I don’t care if it is p=0.03, I don’t expect to see this in a replication.

There’s a lot more data, and there could be something going on—I have no idea. I think they should do a Nosek, Spies, and Motyl and replicate the whole thing from scratch. Or someone else can do the replication.

Until then, I’m skeptical of these claims:

The findings indicate that, in a limited sense, “we are what we eat” and provide a perspective on a nutrition-driven modulation of cognition. The findings have implications for education, economics, and public policy, and emphasize that the importance of a balanced diet may extend beyond the mere physical benefits of adequate nutrition.

Or this:

In this study, we demonstrated that the macronutrient composition of food acutely influences our social decisions, showing a modulation in the dopamine precursor as the underlying mechanism.

Exploratory experimentation and analysis are fine—that’s what science is all about. Let’s just not forget that finding some statistical significant comparisons in data is not the same thing as scientifically “demonstrating” a hypothesis. Their hypothesis could well be true, or maybe not, or maybe it depends on context. Nothing special about this particular study, we just need to give such studies a modern reading.

7 thoughts on “Is the effect they found too large to believe? (the effect of breakfast macronutrients on social decisions)

  1. If I’m guessing correctly, “UG” stands for “ultimatum game”, which Wikipedia describes as “a game that has become a popular instrument of economic experiments.” I’m very skeptical that an experiment based on this game could result in findings that “have implications for education, economics, and public policy”. This sounds like making a mountain out of a molehill. (Hey — this has a great acronym: MAMOOAMH.)

    • The Ultimatum Game is just a very simple experiment designed to more carefully isolate simple social preferences from reciprocity than historically earlier games did. The even simpler Dictator Game (https://en.wikipedia.org/wiki/Dictator_game) takes this still further.

      Whether you think methdologically sound estimates from experimental trials run on these kinds of games could have “have implications for education, economics, and public policy” should mostly depend on whether you think the notion of context-independent social preferences is meaningful, I think.

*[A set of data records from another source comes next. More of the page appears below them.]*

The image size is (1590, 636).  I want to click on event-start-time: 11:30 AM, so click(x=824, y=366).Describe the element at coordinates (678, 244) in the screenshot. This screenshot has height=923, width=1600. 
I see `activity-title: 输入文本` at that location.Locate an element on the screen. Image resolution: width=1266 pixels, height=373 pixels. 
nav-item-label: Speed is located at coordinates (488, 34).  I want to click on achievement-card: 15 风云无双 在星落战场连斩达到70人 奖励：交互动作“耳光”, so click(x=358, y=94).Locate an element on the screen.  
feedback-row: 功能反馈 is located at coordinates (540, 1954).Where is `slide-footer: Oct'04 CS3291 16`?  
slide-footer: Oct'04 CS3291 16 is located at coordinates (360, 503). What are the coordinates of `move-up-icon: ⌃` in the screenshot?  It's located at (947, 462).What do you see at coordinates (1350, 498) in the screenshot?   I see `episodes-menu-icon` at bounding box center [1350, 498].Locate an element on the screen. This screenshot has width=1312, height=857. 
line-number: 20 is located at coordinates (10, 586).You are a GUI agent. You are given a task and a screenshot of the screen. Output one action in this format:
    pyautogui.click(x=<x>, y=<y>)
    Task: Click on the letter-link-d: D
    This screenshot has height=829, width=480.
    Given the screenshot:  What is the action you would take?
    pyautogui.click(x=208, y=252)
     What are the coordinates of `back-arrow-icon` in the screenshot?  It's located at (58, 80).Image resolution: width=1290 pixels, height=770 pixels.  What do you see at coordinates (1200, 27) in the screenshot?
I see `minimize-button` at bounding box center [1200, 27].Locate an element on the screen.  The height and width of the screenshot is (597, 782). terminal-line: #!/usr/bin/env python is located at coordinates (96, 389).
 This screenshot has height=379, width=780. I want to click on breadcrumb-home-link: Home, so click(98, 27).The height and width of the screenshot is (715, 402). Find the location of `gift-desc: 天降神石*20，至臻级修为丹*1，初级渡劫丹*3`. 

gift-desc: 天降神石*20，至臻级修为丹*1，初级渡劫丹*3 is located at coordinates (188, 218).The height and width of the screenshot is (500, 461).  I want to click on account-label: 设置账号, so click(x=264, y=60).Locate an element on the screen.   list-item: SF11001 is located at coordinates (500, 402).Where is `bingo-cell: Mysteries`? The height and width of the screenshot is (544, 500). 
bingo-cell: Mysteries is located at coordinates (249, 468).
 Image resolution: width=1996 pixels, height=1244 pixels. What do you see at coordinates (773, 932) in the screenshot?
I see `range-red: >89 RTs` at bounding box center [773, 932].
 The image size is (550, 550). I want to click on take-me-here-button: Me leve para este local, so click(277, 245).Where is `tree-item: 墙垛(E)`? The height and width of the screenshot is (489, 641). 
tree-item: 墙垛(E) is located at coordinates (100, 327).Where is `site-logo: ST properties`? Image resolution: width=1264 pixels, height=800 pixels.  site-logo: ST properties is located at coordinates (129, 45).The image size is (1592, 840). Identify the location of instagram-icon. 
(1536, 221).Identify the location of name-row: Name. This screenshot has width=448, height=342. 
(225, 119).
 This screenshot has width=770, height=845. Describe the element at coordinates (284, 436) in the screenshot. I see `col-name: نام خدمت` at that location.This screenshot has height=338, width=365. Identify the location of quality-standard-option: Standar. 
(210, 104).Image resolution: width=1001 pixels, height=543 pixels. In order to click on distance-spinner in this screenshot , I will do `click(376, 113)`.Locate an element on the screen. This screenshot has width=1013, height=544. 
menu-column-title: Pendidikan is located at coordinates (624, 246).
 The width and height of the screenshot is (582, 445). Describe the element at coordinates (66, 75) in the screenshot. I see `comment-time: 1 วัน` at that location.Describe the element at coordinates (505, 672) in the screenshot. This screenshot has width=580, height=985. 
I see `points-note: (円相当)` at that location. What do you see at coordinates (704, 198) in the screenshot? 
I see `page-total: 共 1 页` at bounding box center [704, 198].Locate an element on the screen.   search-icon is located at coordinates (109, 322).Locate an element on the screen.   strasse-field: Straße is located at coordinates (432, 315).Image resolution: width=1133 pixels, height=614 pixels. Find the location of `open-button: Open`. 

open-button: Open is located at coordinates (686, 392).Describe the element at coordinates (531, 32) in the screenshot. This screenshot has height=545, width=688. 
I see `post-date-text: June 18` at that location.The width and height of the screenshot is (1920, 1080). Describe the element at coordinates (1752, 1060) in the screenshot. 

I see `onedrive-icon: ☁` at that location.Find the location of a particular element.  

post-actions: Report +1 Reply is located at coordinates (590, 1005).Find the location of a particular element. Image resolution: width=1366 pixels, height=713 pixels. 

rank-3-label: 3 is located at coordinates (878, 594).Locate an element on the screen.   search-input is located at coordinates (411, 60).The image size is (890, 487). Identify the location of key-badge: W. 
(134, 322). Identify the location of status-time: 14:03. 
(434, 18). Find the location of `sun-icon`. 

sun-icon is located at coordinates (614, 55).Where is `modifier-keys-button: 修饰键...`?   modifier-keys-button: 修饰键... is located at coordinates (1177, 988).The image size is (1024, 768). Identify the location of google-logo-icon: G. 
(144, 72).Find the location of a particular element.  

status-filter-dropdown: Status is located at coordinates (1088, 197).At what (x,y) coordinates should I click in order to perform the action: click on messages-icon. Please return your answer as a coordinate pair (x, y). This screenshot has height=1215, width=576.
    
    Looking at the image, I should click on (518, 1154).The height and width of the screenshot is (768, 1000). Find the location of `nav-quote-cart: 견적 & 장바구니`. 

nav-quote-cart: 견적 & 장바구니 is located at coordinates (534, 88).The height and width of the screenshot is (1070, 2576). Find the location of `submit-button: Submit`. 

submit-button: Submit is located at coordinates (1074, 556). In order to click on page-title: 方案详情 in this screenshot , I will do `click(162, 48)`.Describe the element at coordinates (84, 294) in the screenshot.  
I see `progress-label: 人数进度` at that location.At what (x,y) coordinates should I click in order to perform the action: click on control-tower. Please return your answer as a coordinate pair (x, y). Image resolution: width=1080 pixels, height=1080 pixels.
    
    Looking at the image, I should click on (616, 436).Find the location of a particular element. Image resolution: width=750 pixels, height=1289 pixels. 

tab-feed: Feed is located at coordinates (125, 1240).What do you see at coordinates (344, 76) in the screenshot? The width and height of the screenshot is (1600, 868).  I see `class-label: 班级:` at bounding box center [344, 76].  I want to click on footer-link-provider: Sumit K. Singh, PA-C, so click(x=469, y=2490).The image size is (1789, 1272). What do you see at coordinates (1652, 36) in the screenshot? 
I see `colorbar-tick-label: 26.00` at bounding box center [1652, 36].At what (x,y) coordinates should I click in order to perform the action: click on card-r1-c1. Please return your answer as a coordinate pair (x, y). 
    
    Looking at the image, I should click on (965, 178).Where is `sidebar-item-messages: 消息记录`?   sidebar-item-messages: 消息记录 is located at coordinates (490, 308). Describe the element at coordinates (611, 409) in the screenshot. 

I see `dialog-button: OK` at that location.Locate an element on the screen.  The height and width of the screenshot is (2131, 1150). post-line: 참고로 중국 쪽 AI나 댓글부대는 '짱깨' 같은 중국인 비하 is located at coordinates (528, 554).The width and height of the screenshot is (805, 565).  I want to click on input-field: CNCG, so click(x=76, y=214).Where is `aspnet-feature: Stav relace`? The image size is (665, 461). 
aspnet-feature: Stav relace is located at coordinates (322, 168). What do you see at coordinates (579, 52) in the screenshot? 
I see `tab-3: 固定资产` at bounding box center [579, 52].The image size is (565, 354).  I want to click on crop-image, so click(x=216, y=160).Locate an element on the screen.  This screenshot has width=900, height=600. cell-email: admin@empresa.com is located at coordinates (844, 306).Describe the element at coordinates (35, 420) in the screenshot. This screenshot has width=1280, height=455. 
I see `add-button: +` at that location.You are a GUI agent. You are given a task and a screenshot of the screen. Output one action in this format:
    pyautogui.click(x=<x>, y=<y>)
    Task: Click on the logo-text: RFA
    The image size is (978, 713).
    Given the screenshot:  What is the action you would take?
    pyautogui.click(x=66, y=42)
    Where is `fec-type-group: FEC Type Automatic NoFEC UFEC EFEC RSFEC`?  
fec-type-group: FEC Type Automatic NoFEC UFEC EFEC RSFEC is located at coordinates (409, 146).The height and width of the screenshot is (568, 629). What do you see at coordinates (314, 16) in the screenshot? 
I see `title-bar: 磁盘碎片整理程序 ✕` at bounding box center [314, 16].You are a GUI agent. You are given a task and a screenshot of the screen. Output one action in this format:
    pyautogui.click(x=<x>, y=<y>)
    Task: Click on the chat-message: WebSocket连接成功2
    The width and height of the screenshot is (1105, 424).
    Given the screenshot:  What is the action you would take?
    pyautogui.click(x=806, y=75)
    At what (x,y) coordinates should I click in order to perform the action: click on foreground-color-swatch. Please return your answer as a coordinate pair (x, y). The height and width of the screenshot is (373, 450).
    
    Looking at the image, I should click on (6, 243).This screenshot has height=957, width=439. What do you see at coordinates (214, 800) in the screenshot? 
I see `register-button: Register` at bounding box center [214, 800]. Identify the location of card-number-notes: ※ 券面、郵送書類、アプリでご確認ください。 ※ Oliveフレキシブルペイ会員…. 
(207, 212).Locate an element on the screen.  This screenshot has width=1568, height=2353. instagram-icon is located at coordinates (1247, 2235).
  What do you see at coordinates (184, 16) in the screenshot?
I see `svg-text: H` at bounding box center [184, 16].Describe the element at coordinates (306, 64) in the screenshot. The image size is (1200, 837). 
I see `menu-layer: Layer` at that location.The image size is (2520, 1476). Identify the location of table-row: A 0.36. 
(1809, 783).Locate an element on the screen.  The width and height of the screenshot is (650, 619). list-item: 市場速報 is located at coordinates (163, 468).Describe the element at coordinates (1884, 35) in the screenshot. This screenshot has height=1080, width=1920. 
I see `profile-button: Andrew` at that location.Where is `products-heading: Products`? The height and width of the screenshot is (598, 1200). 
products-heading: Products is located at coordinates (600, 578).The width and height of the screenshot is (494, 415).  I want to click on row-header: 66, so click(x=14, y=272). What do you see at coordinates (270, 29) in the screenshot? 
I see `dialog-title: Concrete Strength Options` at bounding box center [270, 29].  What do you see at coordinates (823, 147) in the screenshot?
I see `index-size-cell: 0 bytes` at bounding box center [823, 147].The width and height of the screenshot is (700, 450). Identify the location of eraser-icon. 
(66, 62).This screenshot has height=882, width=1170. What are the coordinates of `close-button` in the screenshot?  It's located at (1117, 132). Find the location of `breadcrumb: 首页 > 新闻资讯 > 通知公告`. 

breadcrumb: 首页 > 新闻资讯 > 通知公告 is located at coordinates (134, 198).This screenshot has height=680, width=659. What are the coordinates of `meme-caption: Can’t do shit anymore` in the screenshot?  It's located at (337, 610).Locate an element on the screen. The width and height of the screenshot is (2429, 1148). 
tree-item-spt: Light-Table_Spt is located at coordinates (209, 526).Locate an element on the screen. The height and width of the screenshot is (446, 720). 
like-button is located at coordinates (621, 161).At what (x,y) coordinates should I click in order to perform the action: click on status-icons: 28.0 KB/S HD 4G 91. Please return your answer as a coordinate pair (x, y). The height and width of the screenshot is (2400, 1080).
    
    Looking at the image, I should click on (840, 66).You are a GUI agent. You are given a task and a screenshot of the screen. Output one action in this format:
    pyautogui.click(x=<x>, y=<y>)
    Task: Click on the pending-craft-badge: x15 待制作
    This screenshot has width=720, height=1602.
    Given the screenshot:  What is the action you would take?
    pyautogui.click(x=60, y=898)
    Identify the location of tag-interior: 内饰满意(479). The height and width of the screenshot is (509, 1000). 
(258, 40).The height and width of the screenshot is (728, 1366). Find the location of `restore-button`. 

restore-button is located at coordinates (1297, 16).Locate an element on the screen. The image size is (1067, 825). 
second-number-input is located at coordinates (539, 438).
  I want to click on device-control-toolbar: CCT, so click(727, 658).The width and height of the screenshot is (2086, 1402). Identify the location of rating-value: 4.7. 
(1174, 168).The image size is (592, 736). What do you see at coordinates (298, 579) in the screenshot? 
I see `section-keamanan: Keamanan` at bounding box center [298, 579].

    • MAMOOAMH indeed! I’d be suspicious that behavior in an ultimatum game says much about behavior in education, economics, and public policy even if the subjects had been randomly assigned. But in this case, it is observational, which makes causation virtually impossible. I’m sure that my behavior is affected by the doughnut I eat every morning but I’m even more sure that my daily doughnut reveals things about me that make me different from people that have healthier breakfasts (makes me wonder, is it the doughnut or the hole, to raise a mixed metaphor).

  2. “the findings have implications for education, economics, and public policy”

    they mean the findings have implications for troughers who make a living extracting money from tax payers.